East or West?
I admit it. Being a bit removed from my days as a system administrator, and not necessarily steeped in the day-to-day existence of network design, I was slightly perplexed when I first saw the original of the illustration on the right.
This was shortly after we'd acquired Xsigo, a company whose name also did not immediately reveal the cool stuff they made, and what problems it solved.
So here's this slide I need to present, with this illustration, and no speaker notes. Well, most of it makes sense, but "W" and "E"? Ah, possibly "Web" and "Enterprise"! It sure couldn't be anything like, I don't know... "West" and "East!" What would that have to do with networking?

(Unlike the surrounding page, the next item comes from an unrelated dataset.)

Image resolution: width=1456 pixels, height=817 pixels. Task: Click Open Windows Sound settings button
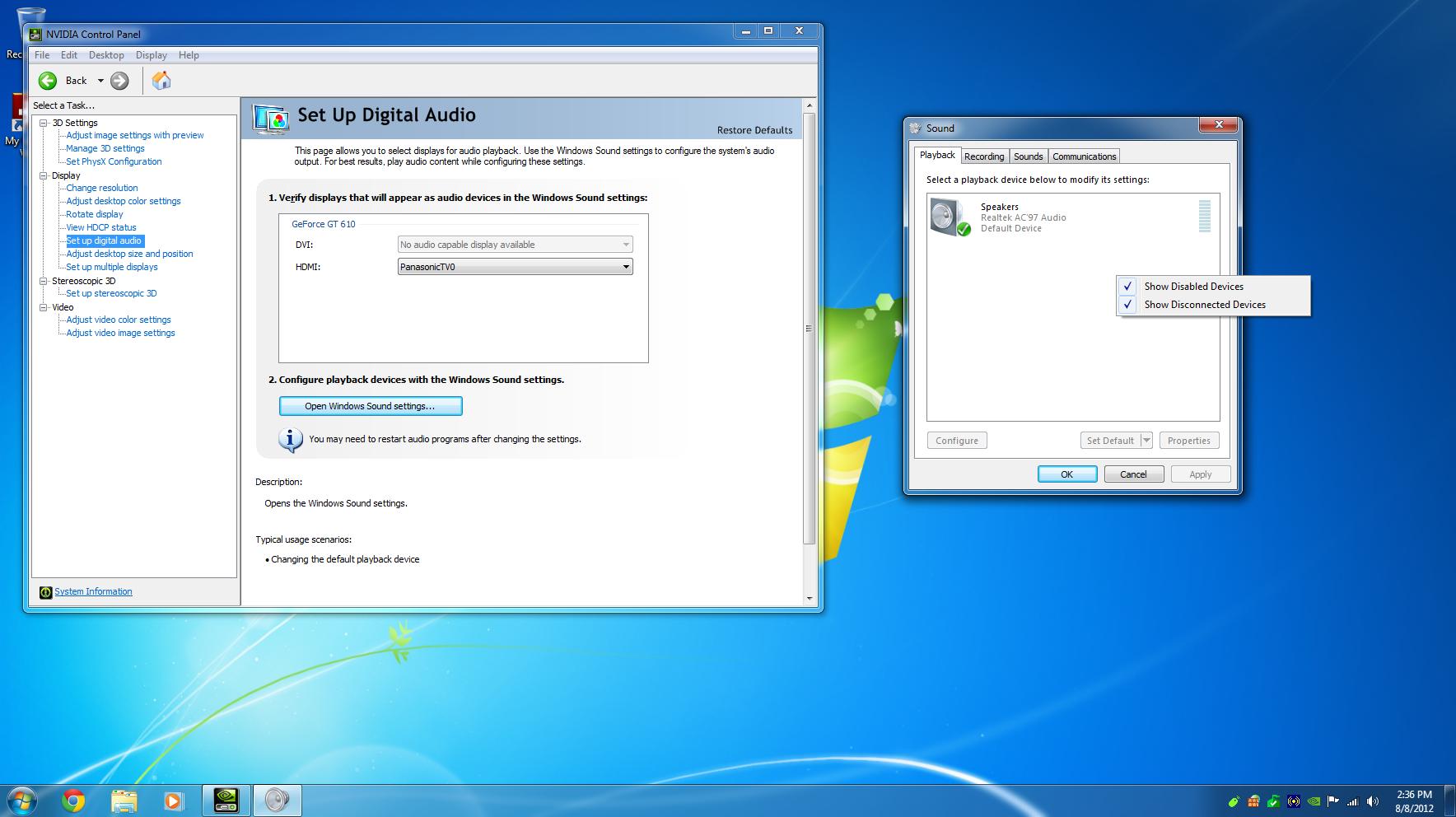coord(371,406)
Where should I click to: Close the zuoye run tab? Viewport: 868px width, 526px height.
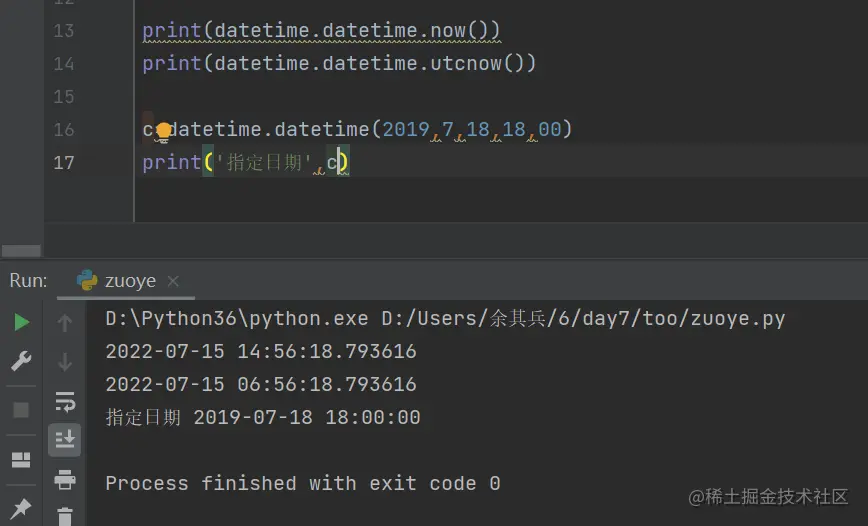tap(173, 281)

And many of you are already throwing things at your screen, yelling, of course it's "West" and "East," dumkopf! (Especially if you're German.) It turns out that if you're smarter than, oh, say, me, you know that the "East/West problem" is a thing, and Oracle Virtual Networking, the products the Xsigo acquisition adds to our portfolio, are the things that solves that thing.
Home is Best
(If by "home" we mean "simplified data center deployments with a wire-once solution and simple software defined network configurations." And it's my blog post, so that is indeed what it means.)

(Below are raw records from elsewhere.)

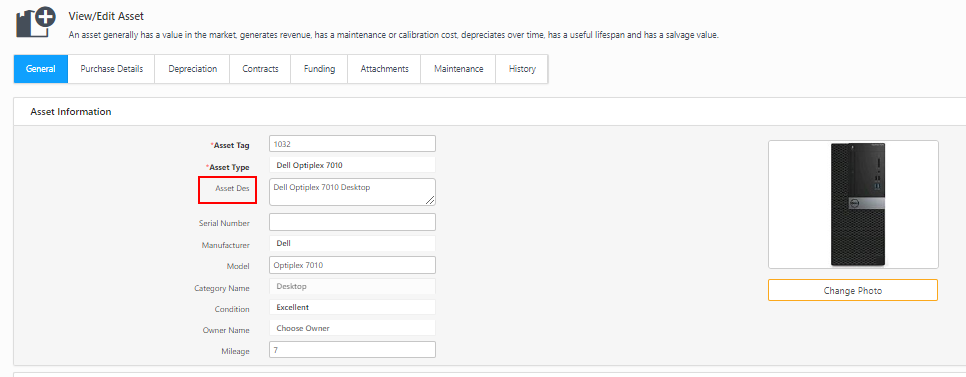Image resolution: width=966 pixels, height=377 pixels.
Task: Choose an owner in Owner Name dropdown
Action: tap(352, 328)
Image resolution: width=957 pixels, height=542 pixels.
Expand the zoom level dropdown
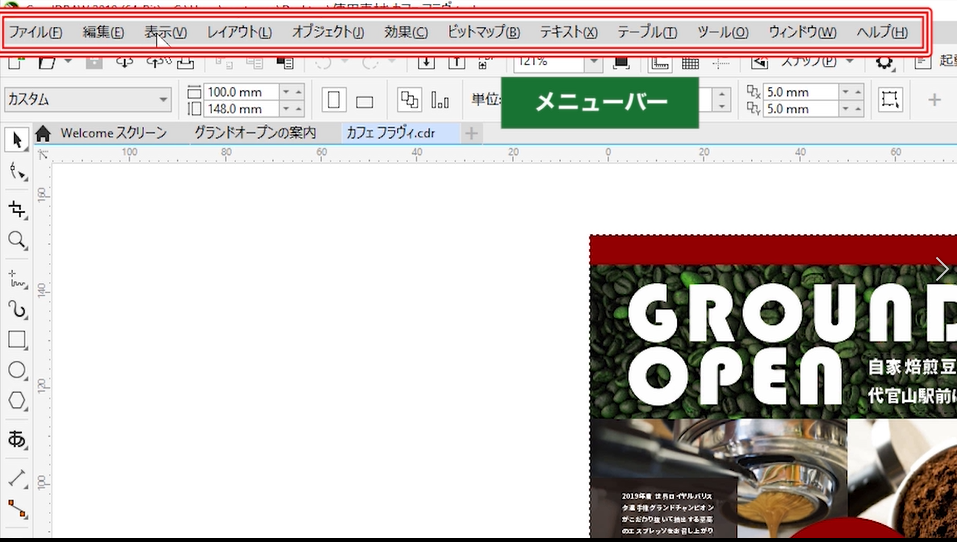593,62
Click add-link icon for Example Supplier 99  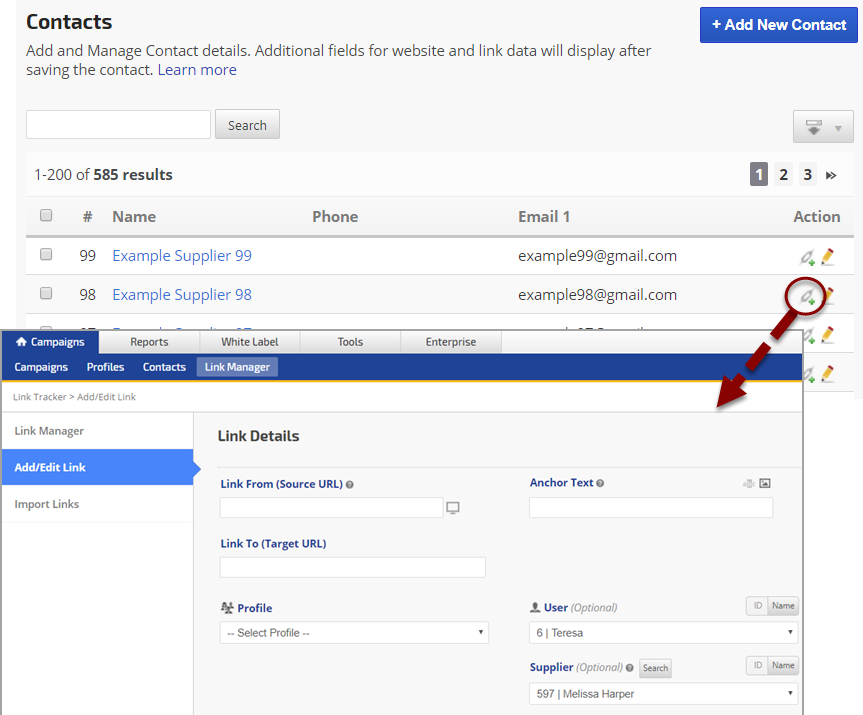tap(808, 257)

Simply speaking, east/west traffic is the traffic that rather than going in and out of the data center (which in the world of this metaphor is called north/south traffic), goes between servers in the same data center -- or even in the same physical server.

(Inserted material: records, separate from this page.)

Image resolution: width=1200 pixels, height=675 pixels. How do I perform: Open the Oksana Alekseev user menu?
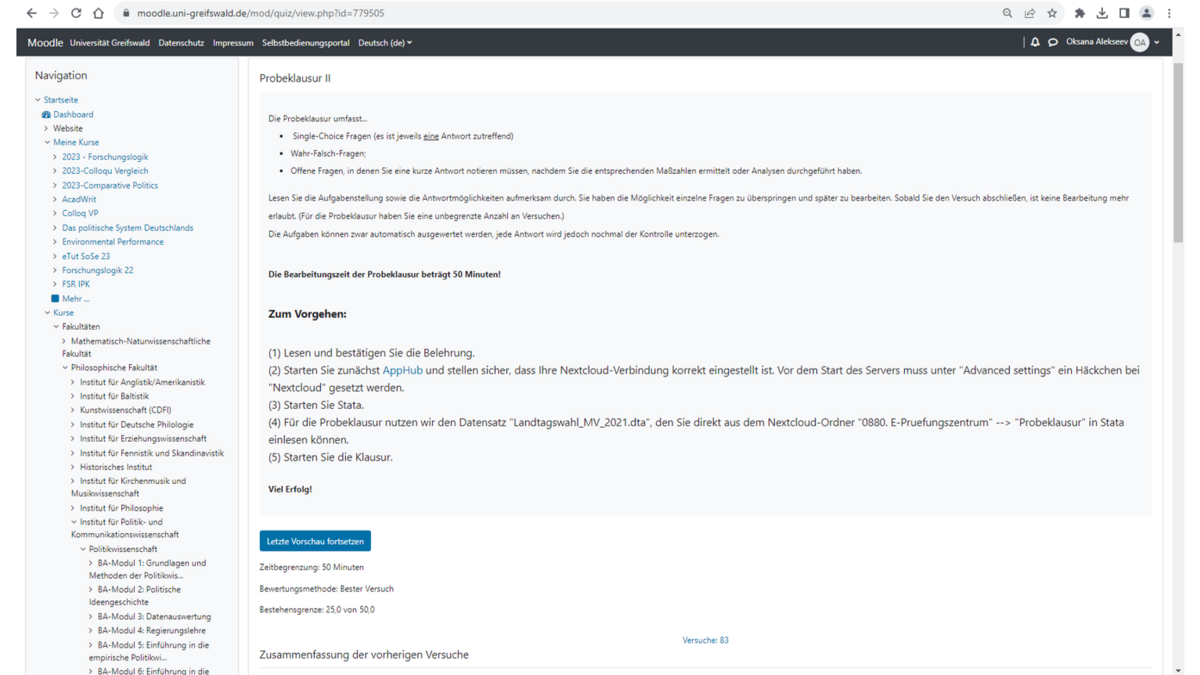1112,42
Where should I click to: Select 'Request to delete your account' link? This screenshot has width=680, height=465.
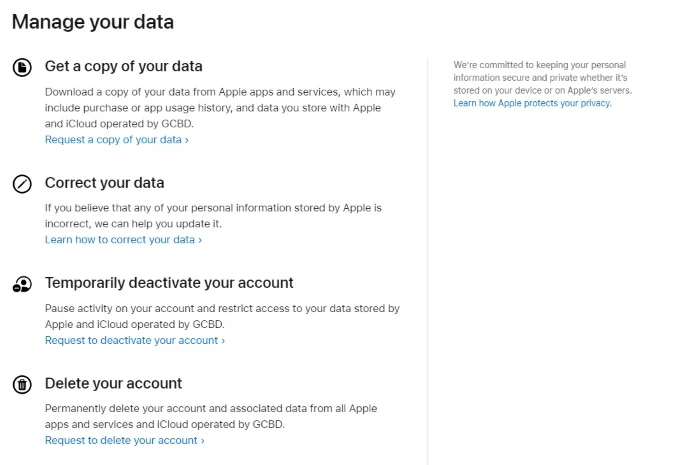[x=124, y=440]
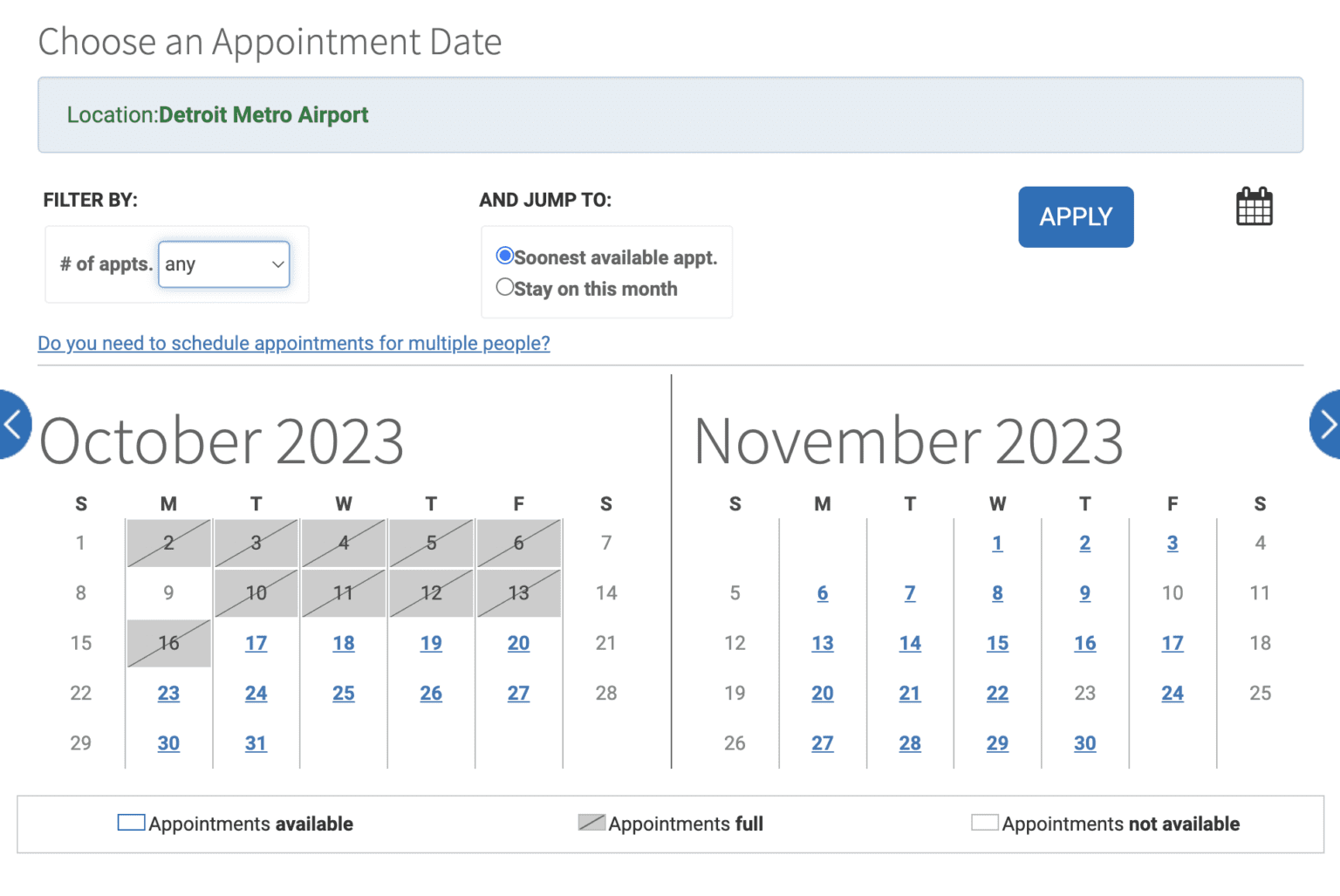Click the right arrow to view next month

point(1327,425)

Clearly, the more devices you have interposed in this traffic, or the more congested your connections are, the slower, more complicated, and expensive things are. Equally clearly, east/west traffic is becoming a really big deal in the age of virtualization and networked storage.
Oracle Virtual Networking addresses this in a big way, with an open architecture data center fabric delivering 80 Gb/sec bandwidth. Not only does this make for faster services (customers have seen fourfold application performance improvement), if can also cut capital expenditures by significant amounts and simplify administration, allowing new services to be set up in minutes instead of days. We have one customer who was able to take the 98 network cables they would run into a single blade chassis down to 6, and drop 6 switches in such a configuration down to 2.
And, as the title of this post indicates, this is now available for Oracle Solaris deployments. It's supported with Oracle Solaris on both x86 and SPARC systems, including the new SPARC T5 and M5 servers. It also supports Oracle Linux, Oracle VM, VMware, Microsoft Windows and Microsoft Hyper-V, so we've pretty much got you covered.
Where things can get very interesting with Oracle Solaris, of course, is how this can be used in conjunction with a feature like Oracle Solaris Zones, and how that in turn leverages the power of ZFS. Basically, you're putting everything in your data center on frictionless bearings, so that instead of recabling your systems, or having to physically provision new storage, you can instead stand up new application environments at a moment's notice by reallocating existing resources.
Now, instead of throwing things at the screen, I imagine you're now cleaning up the coffee spray and saying, "My gosh, you guys should do a Webcast about this!" Excellent idea.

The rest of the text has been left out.